◆ Problem description ◆
Here is a block of entries. Write out its lines exactly, from the first through the one containing "Viewport: 795px width, 670px height.".

◆ Data records ◆

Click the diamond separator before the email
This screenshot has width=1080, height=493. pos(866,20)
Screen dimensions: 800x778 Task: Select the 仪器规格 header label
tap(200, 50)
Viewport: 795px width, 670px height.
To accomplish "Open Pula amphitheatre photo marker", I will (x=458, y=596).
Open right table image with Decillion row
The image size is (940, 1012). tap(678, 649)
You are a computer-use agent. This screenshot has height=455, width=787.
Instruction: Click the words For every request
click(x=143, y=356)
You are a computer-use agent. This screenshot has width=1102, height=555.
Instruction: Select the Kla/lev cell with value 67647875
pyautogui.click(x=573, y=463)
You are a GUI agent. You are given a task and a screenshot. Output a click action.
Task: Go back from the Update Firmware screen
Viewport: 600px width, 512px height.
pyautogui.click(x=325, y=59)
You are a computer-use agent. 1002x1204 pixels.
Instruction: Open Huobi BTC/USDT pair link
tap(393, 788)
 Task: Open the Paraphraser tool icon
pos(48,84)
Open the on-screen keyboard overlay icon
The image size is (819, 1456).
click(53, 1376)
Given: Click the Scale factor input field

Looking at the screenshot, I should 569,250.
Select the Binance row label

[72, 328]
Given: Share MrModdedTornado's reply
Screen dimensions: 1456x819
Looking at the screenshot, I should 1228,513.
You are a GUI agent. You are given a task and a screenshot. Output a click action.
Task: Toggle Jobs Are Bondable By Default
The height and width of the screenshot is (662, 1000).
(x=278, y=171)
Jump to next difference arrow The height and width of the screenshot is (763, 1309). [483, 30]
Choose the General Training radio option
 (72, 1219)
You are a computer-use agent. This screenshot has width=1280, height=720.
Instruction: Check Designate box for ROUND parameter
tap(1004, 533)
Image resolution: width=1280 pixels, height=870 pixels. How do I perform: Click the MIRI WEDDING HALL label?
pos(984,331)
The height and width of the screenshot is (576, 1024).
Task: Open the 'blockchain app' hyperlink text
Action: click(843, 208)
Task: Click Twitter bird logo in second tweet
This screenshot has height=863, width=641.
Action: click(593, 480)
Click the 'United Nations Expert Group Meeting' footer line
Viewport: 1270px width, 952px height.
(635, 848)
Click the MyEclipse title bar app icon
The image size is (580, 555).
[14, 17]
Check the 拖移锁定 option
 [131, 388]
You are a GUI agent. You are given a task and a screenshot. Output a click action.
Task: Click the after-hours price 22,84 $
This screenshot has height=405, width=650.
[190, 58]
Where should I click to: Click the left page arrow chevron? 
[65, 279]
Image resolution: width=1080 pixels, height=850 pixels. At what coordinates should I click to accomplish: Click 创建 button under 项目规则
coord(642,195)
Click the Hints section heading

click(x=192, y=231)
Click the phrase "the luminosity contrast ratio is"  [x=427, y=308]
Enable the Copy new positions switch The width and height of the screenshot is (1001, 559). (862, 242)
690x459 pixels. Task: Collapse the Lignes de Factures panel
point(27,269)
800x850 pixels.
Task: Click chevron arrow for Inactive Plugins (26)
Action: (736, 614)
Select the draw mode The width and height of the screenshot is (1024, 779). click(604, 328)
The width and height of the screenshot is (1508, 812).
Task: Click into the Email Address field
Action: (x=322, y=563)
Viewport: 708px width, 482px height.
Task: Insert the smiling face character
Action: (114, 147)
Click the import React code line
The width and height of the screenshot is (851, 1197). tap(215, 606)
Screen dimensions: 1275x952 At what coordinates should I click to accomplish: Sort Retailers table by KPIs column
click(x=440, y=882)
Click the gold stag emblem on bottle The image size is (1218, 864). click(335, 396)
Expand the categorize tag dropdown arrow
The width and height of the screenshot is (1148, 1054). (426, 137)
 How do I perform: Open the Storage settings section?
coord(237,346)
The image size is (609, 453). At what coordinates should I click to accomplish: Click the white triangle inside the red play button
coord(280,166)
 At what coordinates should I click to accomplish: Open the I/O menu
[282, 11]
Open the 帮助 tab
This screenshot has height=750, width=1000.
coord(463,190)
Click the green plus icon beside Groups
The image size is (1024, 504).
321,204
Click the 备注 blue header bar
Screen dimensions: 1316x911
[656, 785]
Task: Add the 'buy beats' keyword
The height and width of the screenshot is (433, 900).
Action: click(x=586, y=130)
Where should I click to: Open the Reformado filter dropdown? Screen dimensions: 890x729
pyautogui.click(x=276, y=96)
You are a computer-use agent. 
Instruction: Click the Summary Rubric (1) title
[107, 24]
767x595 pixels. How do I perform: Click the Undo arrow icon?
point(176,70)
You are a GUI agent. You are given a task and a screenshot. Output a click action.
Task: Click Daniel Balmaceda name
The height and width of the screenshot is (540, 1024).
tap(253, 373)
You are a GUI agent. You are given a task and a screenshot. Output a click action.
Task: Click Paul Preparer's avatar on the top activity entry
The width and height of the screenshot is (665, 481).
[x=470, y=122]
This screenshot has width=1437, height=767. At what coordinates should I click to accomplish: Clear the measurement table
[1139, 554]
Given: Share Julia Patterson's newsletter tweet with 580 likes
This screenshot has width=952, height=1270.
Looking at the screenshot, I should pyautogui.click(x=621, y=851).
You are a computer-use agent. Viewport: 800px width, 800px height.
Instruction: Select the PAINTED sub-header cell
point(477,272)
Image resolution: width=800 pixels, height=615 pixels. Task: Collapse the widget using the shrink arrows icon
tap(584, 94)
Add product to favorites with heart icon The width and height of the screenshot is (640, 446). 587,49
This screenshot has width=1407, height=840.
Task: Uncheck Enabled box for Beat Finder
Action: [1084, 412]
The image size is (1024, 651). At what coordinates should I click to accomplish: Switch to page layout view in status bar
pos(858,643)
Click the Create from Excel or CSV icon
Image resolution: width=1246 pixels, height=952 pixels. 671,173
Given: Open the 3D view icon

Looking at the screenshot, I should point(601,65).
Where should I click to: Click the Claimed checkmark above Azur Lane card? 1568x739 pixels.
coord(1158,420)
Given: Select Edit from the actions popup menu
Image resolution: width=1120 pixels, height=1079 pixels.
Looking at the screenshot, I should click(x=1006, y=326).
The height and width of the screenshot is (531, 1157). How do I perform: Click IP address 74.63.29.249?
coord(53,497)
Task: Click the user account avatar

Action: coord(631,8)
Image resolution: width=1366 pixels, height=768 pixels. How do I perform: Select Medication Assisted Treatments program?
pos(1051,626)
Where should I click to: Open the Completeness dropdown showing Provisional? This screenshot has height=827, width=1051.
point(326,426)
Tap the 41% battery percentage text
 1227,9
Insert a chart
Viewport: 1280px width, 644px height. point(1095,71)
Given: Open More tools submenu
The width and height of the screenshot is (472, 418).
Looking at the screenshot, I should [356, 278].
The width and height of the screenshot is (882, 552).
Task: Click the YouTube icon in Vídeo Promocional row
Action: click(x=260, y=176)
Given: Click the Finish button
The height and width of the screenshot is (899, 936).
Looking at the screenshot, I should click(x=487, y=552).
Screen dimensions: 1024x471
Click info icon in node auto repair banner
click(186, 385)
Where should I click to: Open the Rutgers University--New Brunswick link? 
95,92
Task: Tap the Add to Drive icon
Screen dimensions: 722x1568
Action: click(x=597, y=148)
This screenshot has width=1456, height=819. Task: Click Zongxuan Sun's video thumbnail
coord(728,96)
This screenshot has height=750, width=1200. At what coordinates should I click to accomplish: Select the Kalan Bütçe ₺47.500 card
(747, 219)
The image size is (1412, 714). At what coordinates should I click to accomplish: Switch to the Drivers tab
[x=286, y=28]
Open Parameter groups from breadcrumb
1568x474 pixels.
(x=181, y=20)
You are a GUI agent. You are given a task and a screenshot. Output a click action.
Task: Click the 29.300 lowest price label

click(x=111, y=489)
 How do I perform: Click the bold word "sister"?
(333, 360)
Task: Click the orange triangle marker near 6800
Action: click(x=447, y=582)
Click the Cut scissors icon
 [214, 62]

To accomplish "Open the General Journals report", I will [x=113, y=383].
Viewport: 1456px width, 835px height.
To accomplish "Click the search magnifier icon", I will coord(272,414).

◆ Output ◆
Click the diamond separator before the email
This screenshot has width=1080, height=493. pos(866,20)
Screen dimensions: 800x778 Task: Select the 仪器规格 header label
tap(200, 50)
Viewport: 795px width, 670px height.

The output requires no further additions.